In later years, Dian Fossey strongly opposed gorilla tourism programs by the international gorilla conservation organizations that were starting to see monetary opportunities in the extremely popular gorilla trekking experience. She felt that mountain gorillas need to be left undisturbed in the wild. She believed encouraging gorilla tourism would expose gorilla families to disease like influenza leading to death. This change in opinion about gorilla tourism, her own work methods and later drinking problems led to conflicts with colleagues she supervised in her remote research center. Unfortunately, some of her own interns felt she was not stable enough to continue with managing the research center. It appears that her opponents only had selfish intensions including taking control of her Karisoke Research Center.
Her death and legacy
Dian Fossey was found murdered in her room by people believed to be poachers. She was found lying on her cabin in a pool of blood from a machete blow on the head. The assailant had no other intention apart from ending her life, since all her valuables were left intact. Through her relentless fight against poaching, Dian Fossey had gotten herself many enemies but it remains unclear as to who were really responsible for the death. There are even claims her death was the work of illegal gold smugglers. Wayne McGuire, one of her research assistant was sentenced to death by the Rwandan court but fled the country just before the conviction to seek refuge in the US in July 1987.
A local Sanwekwe, who was said to have taken part in the attack, was found dead in his prison cell.
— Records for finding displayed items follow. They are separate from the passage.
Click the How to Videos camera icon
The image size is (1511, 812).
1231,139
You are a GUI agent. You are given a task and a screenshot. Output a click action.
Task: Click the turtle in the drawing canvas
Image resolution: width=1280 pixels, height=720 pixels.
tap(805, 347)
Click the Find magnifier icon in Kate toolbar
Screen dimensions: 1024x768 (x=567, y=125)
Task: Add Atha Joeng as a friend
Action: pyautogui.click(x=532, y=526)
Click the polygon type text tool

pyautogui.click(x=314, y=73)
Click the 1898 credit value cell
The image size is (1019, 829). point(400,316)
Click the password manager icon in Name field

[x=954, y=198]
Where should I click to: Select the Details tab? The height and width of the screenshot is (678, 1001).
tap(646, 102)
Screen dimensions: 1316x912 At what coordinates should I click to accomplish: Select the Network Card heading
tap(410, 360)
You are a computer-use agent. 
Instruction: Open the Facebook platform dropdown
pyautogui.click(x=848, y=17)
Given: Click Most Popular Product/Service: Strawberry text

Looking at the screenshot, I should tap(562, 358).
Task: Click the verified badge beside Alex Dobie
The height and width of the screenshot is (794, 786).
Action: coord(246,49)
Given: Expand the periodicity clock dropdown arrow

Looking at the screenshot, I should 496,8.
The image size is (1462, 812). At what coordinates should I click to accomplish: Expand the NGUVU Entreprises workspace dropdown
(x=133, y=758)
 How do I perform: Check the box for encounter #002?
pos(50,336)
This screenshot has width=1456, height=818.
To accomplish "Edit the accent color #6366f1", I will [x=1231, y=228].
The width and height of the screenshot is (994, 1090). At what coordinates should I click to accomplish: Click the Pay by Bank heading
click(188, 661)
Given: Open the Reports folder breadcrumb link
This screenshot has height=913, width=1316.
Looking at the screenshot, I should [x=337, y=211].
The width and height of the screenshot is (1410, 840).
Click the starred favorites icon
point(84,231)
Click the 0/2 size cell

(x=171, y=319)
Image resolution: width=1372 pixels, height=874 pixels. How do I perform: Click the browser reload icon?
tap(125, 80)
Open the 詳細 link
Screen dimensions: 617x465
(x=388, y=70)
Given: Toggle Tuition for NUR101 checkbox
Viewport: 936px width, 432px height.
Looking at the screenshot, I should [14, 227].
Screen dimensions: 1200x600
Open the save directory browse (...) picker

Dian Fossey was laid to rest besides Digit her favorite gorilla. For true primate lovers, visiting the grave of Dian Fossey and the Karisoke Research Center is a great way to pay homage to this great primatologist and also understand in detail about her work with mountain gorillas in Africa.
Regardless of the difficulties she faced, perceived personal weaknesses, nothing can take away the fact that Dian Fossey truly loved mountain gorillas and dedicated much of her productive life towards studying and ensuring the protection and survival of the endangered species. Dian Fossey left a great legacy behind and through her research, developed methods which are still used for several gorilla conservation programmes today – including starting the first true gorilla census. Gorilla habituation would not be possible if it weren’t for some of the methods she discovered that made gorillas comfortable around humans.
She is credited with ensuring the survival of mountain gorillas and several other organizations have continued from where she left by continuing to support and promote gorilla conservation programmes such as the Dian Fossey Gorilla Fund. The number of mountain gorillas has now increased from less than 400 in the 1980’s to over 1000 as discovered during the gorilla census 2018. In recognition of her great work, the government of Rwanda has adapted the Gorilla Baby naming ceremony that she herself had started.